EG: How did the workshop affect your writing or your sense of yourself as a writer? What do you feel like you took away from your time in the program?

RJ: I came to the Workshop as someone who already had a career and a mortgage and a marriage, and it was no small thing to pick up and move here and leave most of that behind [not the marriage--ed.], but it also meant I came to Iowa already with a strong sense of what I wanted to accomplish while I was a grad student.

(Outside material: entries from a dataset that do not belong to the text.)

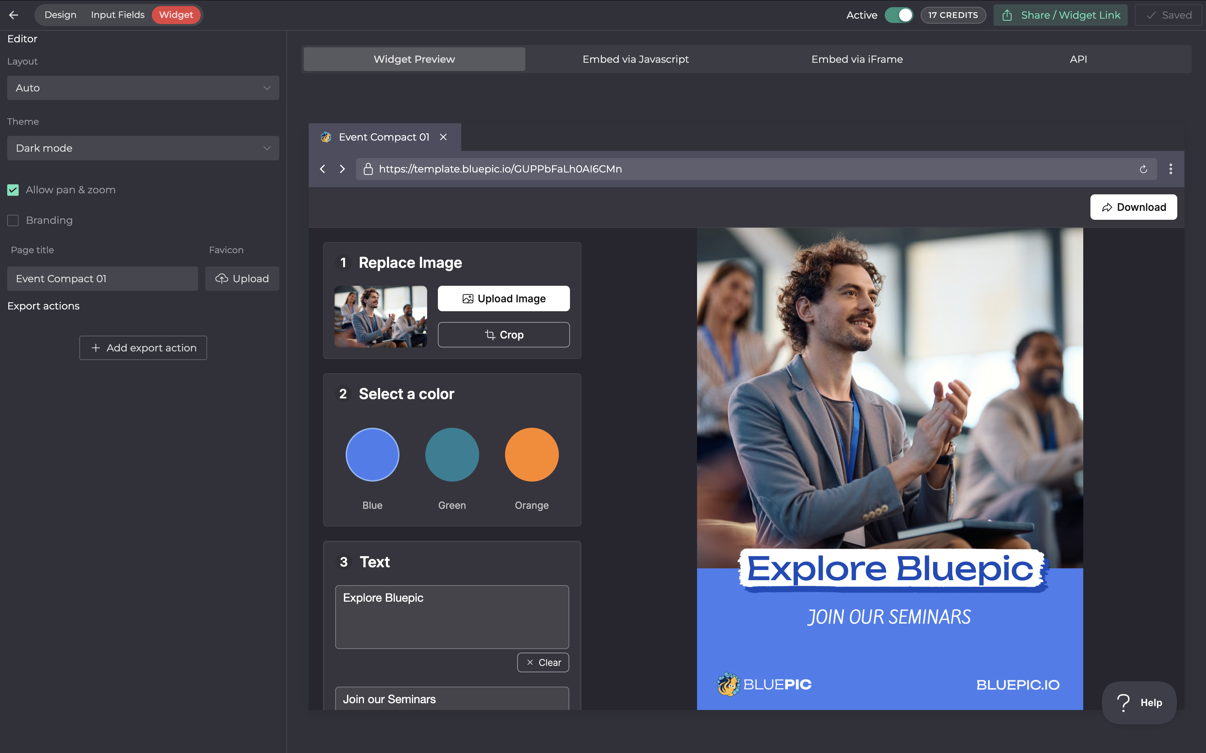This screenshot has width=1206, height=753.
Task: Open the Input Fields tab
Action: [118, 15]
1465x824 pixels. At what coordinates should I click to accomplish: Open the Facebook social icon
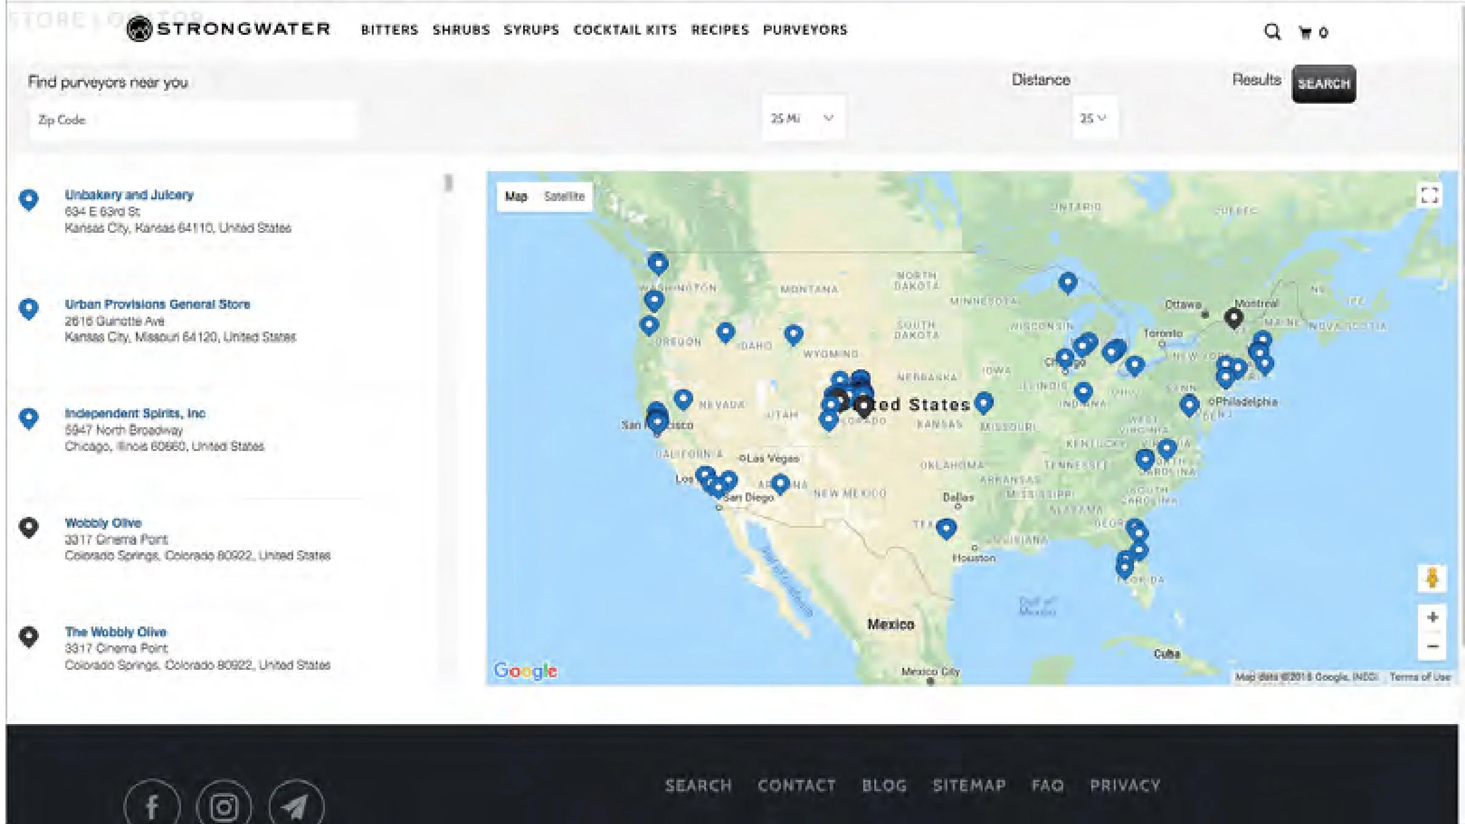[x=152, y=807]
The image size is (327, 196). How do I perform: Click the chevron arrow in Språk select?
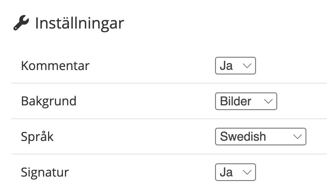click(298, 137)
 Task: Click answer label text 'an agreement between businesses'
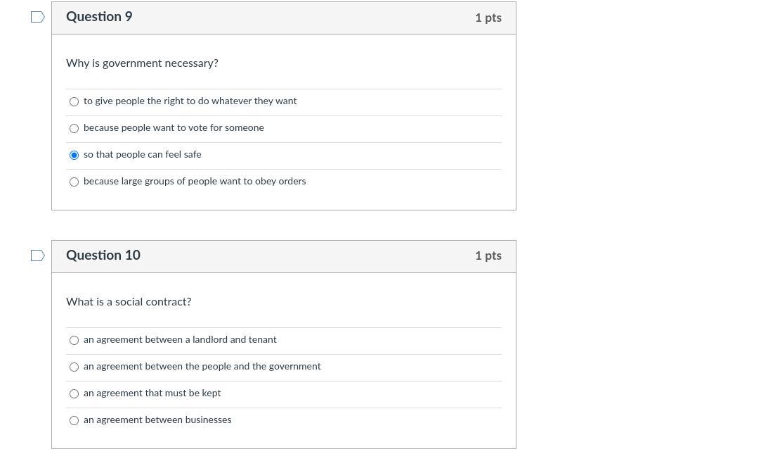(157, 420)
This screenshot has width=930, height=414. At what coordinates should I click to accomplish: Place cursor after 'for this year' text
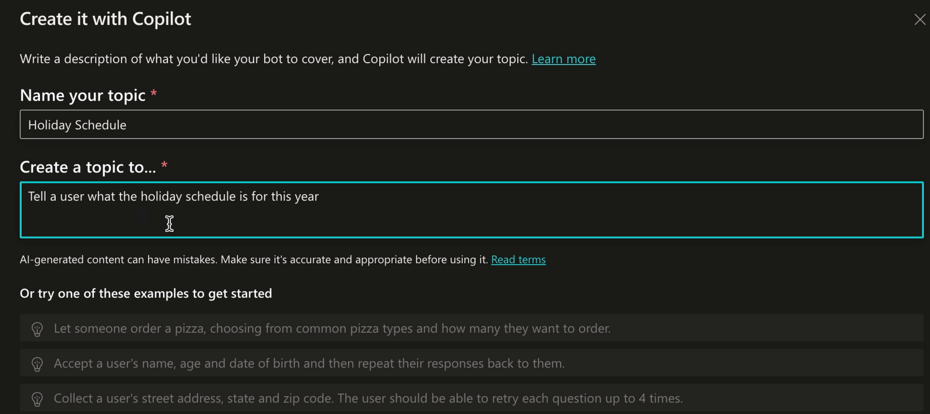tap(319, 197)
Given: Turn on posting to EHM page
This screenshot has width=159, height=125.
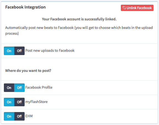Looking at the screenshot, I should [9, 116].
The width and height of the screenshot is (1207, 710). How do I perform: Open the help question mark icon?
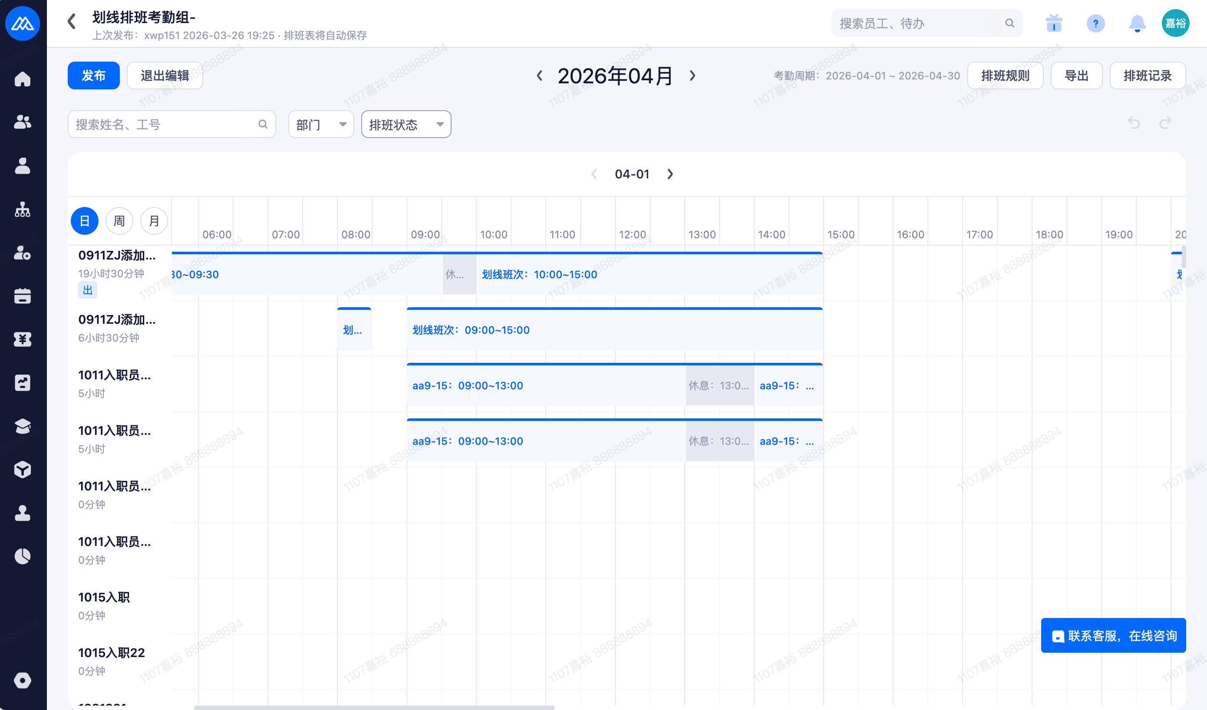pos(1095,23)
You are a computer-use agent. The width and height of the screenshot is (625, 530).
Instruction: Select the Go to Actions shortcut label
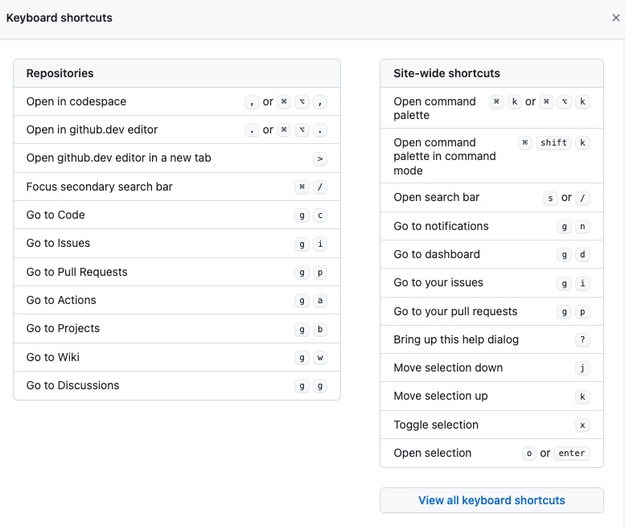61,300
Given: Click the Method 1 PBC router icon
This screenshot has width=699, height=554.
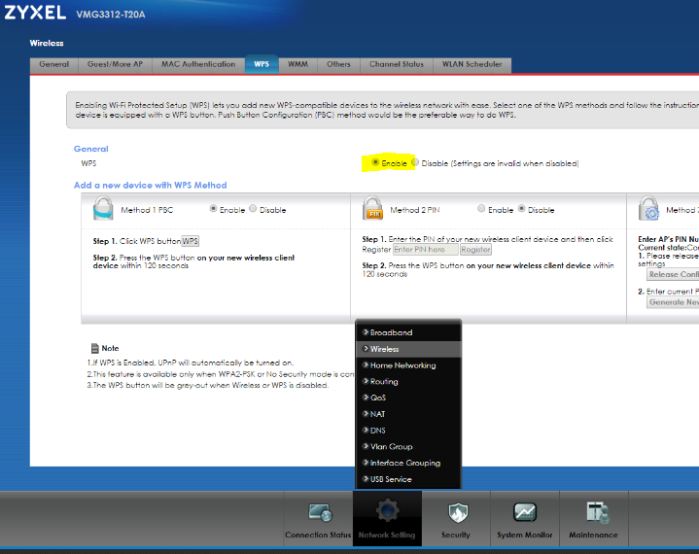Looking at the screenshot, I should coord(103,209).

The reason I decided to apply to the Workshop in the first place was that even though I'd written two novels and a bunch of short stories in my twenties, I felt like I had little control over them. I had ideas that I loved, but they seemed to appear on the page too haphazardly to be meaningful. I needed more understanding of craft, and I was right in assuming that the Workshop would provide the guidance I needed in that area. Workshops can't do everything, but they can do that much. Ethan Canin was helpful with things like using flashbacks and writing better dialogue; Sam Chang taught a great class on structure; Marilynne Robinson looked for moral and meaning; Frank Conroy was all about precision in language. Now when I sit down to work I feel I can make better narrative choices, or at least make them consciously, with an understanding of what I'm getting myself into.

EG: We hear you're working on something new. What can you tell us about it?

RJ: I was so exhausted from writing Icebergs that it's taken me a while to figure that out, but lately I'm starting to get back into it, and I might have a couple of things in the works. Surprisingly, because I've never thought of myself as a short story writer, I feel like I might be on the verge of a collection. But of course there's always another novel to write. It's still in the beginning stages, though, so I don't want to ruin the mojo by talking about it too much right now. Mojo is a terrible thing to waste.